Nell'incontro di ieri i lavoratori hanno espresso le loro posizioni e chiesto l'inizio della contrattazione sulle nuove condizioni con la Regione, richiesta che è stata girata anche all'azienda, promettendo nuove mobilitazioni per le prossime settimane. Ripubblichiamo il comunicato dei lavoratori:

COMUNICATO COBAS CAPODARCO RIGUARDO LA GIORNATA DI SCIOPERO DI MARTEDÌ 11 OTTOBRE

Martedì 11 ottobre 2016 è stato effettuato lo sciopero per l’intera giornata dei lavoratori della Cooperativa Capodarco che svolgono le attività di Recup (call center 803333) per la prenotazione delle prestazioni sanitarie nella Regione Lazio proclamato dal Cobas Capodarco. Nel corso dello sciopero è stato effettuato un presidio davanti la sede delle Regione Lazio, nel corso del quale una delegazione composta da r.s.a. e lavoratori è stata ricevuta in Regione Lazio da tre responsabili afferenti alle aree sanità e lavoro.

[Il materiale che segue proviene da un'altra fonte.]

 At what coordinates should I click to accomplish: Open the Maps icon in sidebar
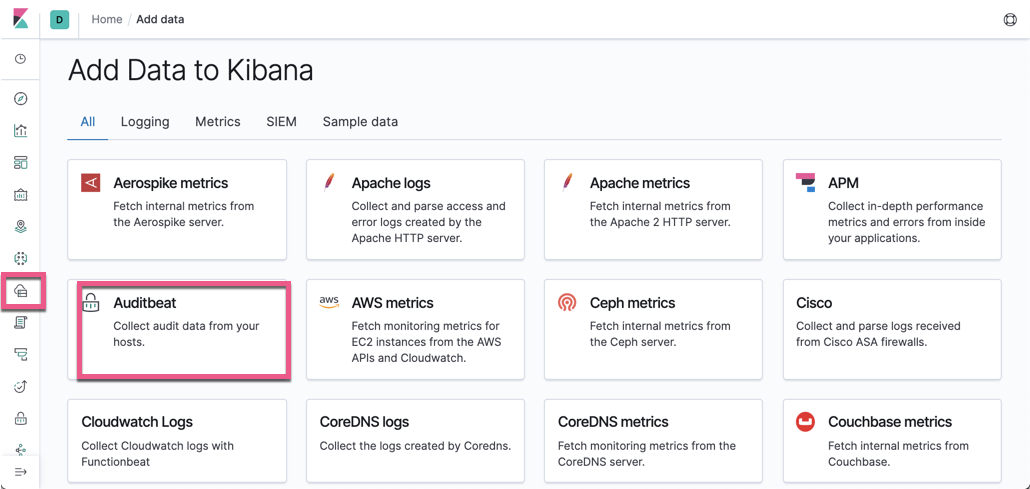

Nel corso dell’incontro il Cobas ha voluto ribadire con forza le due linee direttrici della iniziativa di lotta. Da una parte la linea interna, relativa alla inaccettabile gestione del servizio e dell’organizzazione del lavoro da parte dell’attuale amministrazione giudiziaria, che ha deciso, senza alcun confronto preventivo con i lavoratori e le organizzazioni sindacali, di modificare gli orari di lavoro e chiudere le sedi di Roma e Frosinone con il conseguente trasferimento di tutto il personale nella sede di Pomezia. Quest’ultima decisione, se realizzata, determinerà un insostenibile disagio sul personale (per buona parte diversamente abile), socio della cooperativa, e la perdita di centinaia di posti di lavoro. Su tale punto la Regione Lazio è stata richiamata al suo ruolo di soggetto committente e come tale responsabile del controllo sulla qualità del servizio reso all’utenza, in considerazione degli inevitabili disservizi che si verificheranno a causa delle scelte scellerate intraprese dalle amministratrici giudiziarie.

Nella seconda parte dell’incontro è stata posta la problematica della nuova gare per le attività di CUP e Recup del servizio sanitario, dentro il più ampio panorama degli appalti nella sanità che da decenni stanno producendo precarietà del lavoro e bassa qualità del servizio alla cittadinanza. A questo proposito, abbiamo sottolineato i vantaggi che l’internalizzazione della commessa recup frutterebbe alla Regione in termini di qualità del servizio e possibilità di controllo ma soprattutto come, questa misura, permetterebbe a diverse centinaia di persone di uscire dalla precarietà, senza per questo incidere sulle casse regionali e, anzi, producendo un significativo risparmio. La lotta dei lavoratori di Capodarco va dunque oggi ad inserirsi, consapevolmente, nel più ampio contesto di quelle rivendicazioni che da tutte le commesse esterne della sanità regionale risuonano in difesa dei servizi ai cittadini e dei diritti dei lavoratori e a tutela di professionalità ormai consolidate in decenni di pratica. La tutela del servizio sanitario nazionale e delle condizioni dei lavoratori che operano al suo interno deve ripartire da qui. Non è che un inizio.